Queridos hermanos y hermanas, es doloroso ver que esta parábola es todavía historia de nuestros días: las injusticias, las disparidades, los recursos de la tierra distribuidos de forma desigual, los abusos de los poderosos ante los débiles, la indiferencia ante el grito de los pobres, el abismo que cada día excavamos generando marginación, no pueden – todas estas cosas – dejarnos indiferentes. Y entonces hoy, juntos, reconocemos que la Eucaristía es profecía de un mundo nuevo, es la presencia de Jesús que nos pide comprometernos para que ocurra una efectiva conversión: conversión de la indiferencia a la compasión, con inversión del desperdicio a compartir, conversión del egoísmo al amor, conversión del individualismo a la fraternidad.

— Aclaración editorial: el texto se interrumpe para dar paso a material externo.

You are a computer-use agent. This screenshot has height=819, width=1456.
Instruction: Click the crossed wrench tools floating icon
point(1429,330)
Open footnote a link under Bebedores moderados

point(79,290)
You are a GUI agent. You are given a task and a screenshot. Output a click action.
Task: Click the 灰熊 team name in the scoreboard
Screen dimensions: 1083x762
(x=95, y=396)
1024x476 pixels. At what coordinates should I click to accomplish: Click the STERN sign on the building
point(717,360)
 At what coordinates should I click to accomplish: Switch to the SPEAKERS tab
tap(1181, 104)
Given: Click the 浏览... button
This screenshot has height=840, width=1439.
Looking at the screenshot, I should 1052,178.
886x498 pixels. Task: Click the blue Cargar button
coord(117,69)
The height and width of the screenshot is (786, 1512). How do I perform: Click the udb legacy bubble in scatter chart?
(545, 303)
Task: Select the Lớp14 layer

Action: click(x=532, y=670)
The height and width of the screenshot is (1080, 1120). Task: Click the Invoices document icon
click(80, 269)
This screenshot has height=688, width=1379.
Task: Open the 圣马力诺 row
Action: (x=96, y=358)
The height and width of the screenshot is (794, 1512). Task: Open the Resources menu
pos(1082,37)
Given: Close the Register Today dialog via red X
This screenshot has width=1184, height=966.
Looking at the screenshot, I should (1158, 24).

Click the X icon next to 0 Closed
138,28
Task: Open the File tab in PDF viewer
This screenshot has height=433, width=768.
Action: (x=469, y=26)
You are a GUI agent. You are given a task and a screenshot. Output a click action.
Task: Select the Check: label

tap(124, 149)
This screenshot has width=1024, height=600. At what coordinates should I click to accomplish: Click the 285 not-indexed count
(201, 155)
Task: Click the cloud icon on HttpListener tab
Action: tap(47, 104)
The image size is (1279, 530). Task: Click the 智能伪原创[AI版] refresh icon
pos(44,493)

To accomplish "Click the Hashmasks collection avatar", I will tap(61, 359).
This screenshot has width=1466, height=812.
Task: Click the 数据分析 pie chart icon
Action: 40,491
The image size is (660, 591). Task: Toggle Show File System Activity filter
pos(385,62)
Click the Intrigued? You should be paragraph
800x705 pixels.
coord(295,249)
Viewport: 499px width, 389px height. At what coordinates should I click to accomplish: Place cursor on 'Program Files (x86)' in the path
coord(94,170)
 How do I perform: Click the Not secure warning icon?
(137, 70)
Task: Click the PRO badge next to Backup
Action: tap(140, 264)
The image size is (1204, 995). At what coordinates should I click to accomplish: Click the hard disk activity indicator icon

Hermanos y hermanas, soñemos. Soñemos una Iglesia así: una Iglesia eucarística. Hecha de mujeres y hombres que se parten como pan para todos aquellos que mastican la soledad y la pobreza, para aquellos que están hambrientos de ternura y compasión, para aquellos cuya vida se está desmoronando porque falta la buena levadura de la esperanza. Una Iglesia que se arrodilla ante la Eucaristía y adora con asombro al Señor presente en el pan; pero que sabe también inclinarse con compasión y ternura ante las heridas de quien sufre, levantando a los pobres, secando las lágrimas de quien sufre, haciéndose pan de esperanza y alegría para todos. Porque no existe un verdadero culto eucarístico sin compasión por los muchos “Lázaros” que también hoy caminan junto a nosotros. ¡Muchos!

Hermanos, hermanas, de esta ciudad de Matera, “ciudad del pan”, quisiera decirles: volvamos a Jesús, volvamos a la Eucaristía. Volvamos al sabor del pan, porque mientras estamos hambrientos de amor y de esperanza, o estamos rotos por los trabajos y sufrimientos de la vida, Jesús se hace alimento que nos quita el hambre y nos cura. Volvamos al sabor del pan, porque mientras en el mundo siguen consumándose injusticias y discriminaciones hacia los pobres, Jesús nos da el Pan del compartir y nos envía cada día como apóstoles de fraternidad, apóstoles de justicia, apóstoles de paz. Volvamos al sabor del pan para hacer Iglesia eucarística, que pone a Jesús en el centro y se hace pan de ternura, pan de misericordia para todos. Volvamos al sabor del pan para recordar que, mientras esta nuestra existencia terrenal va consumiéndose, la Eucaristía nos anticipa la promesa de la resurrección y nos guía hacia la vida nueva que vence a la muerte.

Pensemos hoy en serio en el rico y en Lázaro. Sucede cada día, esto. Y muchas veces también – avergoncémonos – sucede en nosotros, esta lucha, entre nosotros, en la comunidad. Y cuando la esperanza se apaga y sentimos en nosotros la soledad del corazón, el cansancio interior, el tormento del pecado, el miedo de no lograrlo, volvamos nuevamente al sabor del pan. Todos somos pecadores: cada uno de nosotros lleva sus propios pecados. Pero, pecadores, volvamos al sabor de la Eucaristía, al sabor del pan. Volvamos a Jesús, adoremos a Jesús, acojamos a Jesús. Porque Él es el único que vence a la muerte y siempre renueva nuestra vida.